Saved data entries:
◆ ◆ ◆ ◆ ◆ ◆ ◆
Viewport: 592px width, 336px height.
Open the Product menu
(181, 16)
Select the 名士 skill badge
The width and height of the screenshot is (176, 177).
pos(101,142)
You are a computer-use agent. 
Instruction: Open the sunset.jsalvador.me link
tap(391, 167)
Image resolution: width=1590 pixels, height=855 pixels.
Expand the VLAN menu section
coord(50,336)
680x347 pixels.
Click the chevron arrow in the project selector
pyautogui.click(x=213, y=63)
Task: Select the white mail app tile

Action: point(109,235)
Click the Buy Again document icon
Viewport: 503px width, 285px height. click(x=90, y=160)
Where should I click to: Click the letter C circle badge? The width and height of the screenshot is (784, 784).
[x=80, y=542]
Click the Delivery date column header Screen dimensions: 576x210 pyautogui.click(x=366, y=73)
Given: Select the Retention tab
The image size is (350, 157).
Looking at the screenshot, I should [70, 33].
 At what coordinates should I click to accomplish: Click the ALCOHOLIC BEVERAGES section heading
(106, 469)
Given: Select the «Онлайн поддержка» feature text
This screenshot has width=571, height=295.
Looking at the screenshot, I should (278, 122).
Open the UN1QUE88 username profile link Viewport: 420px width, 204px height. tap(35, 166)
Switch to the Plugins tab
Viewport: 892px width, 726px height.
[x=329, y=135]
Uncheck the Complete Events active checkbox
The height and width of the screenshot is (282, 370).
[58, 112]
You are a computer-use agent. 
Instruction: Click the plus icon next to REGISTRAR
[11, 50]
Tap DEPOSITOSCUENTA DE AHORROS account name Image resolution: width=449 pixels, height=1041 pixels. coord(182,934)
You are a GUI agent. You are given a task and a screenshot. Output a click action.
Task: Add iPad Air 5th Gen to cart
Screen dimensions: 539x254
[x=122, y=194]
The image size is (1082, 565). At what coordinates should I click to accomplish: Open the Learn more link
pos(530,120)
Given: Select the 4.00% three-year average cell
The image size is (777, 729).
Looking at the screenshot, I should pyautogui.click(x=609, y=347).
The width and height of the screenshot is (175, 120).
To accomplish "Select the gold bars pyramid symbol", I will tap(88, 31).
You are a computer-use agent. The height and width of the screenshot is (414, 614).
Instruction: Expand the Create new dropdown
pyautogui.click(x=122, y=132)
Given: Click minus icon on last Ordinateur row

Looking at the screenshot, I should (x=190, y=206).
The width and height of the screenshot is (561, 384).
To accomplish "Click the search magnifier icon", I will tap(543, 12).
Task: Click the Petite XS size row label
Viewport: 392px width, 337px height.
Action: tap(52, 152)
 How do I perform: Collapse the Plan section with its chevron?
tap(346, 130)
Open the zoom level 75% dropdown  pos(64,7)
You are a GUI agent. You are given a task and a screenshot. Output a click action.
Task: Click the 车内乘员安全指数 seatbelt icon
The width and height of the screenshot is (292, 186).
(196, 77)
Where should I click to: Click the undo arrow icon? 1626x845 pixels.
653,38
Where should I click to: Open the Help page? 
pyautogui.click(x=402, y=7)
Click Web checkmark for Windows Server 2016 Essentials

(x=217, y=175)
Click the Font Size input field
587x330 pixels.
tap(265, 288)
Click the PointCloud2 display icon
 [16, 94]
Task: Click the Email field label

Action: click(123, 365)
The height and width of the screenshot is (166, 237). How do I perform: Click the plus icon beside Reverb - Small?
◆ ◆ ◆ ◆ ◆ ◆ ◆
§ **Work task**: Please retype the data, matching it exactly.

§ **Exercise output**:
Viewport: 592px width, 336px height.
Open the Product menu
(181, 16)
Select the 名士 skill badge
The width and height of the screenshot is (176, 177).
pos(101,142)
You are a computer-use agent. 
Instruction: Open the sunset.jsalvador.me link
tap(391, 167)
Image resolution: width=1590 pixels, height=855 pixels.
Expand the VLAN menu section
coord(50,336)
680x347 pixels.
Click the chevron arrow in the project selector
pyautogui.click(x=213, y=63)
Task: Select the white mail app tile

Action: point(109,235)
Click the Buy Again document icon
Viewport: 503px width, 285px height. click(x=90, y=160)
Where should I click to: Click the letter C circle badge? The width and height of the screenshot is (784, 784).
[x=80, y=542]
Click the Delivery date column header Screen dimensions: 576x210 pyautogui.click(x=366, y=73)
Given: Select the Retention tab
The image size is (350, 157).
Looking at the screenshot, I should [70, 33].
 At what coordinates should I click to accomplish: Click the ALCOHOLIC BEVERAGES section heading
(106, 469)
Given: Select the «Онлайн поддержка» feature text
This screenshot has width=571, height=295.
Looking at the screenshot, I should (278, 122).
Open the UN1QUE88 username profile link Viewport: 420px width, 204px height. tap(35, 166)
Switch to the Plugins tab
Viewport: 892px width, 726px height.
[x=329, y=135]
Uncheck the Complete Events active checkbox
The height and width of the screenshot is (282, 370).
[58, 112]
You are a computer-use agent. 
Instruction: Click the plus icon next to REGISTRAR
[11, 50]
Tap DEPOSITOSCUENTA DE AHORROS account name Image resolution: width=449 pixels, height=1041 pixels. coord(182,934)
You are a GUI agent. You are given a task and a screenshot. Output a click action.
Task: Add iPad Air 5th Gen to cart
Screen dimensions: 539x254
[x=122, y=194]
The image size is (1082, 565). At what coordinates should I click to accomplish: Open the Learn more link
pos(530,120)
Given: Select the 4.00% three-year average cell
The image size is (777, 729).
Looking at the screenshot, I should pyautogui.click(x=609, y=347).
The width and height of the screenshot is (175, 120).
To accomplish "Select the gold bars pyramid symbol", I will tap(88, 31).
You are a computer-use agent. The height and width of the screenshot is (414, 614).
Instruction: Expand the Create new dropdown
pyautogui.click(x=122, y=132)
Given: Click minus icon on last Ordinateur row

Looking at the screenshot, I should (x=190, y=206).
The width and height of the screenshot is (561, 384).
To accomplish "Click the search magnifier icon", I will tap(543, 12).
Task: Click the Petite XS size row label
Viewport: 392px width, 337px height.
Action: tap(52, 152)
 How do I perform: Collapse the Plan section with its chevron?
tap(346, 130)
Open the zoom level 75% dropdown  pos(64,7)
You are a GUI agent. You are given a task and a screenshot. Output a click action.
Task: Click the 车内乘员安全指数 seatbelt icon
The width and height of the screenshot is (292, 186).
(196, 77)
Where should I click to: Click the undo arrow icon? 1626x845 pixels.
653,38
Where should I click to: Open the Help page? 
pyautogui.click(x=402, y=7)
Click Web checkmark for Windows Server 2016 Essentials

(x=217, y=175)
Click the Font Size input field
587x330 pixels.
tap(265, 288)
Click the PointCloud2 display icon
 [16, 94]
Task: Click the Email field label

Action: click(123, 365)
The height and width of the screenshot is (166, 237). How do I perform: Click the plus icon beside Reverb - Small?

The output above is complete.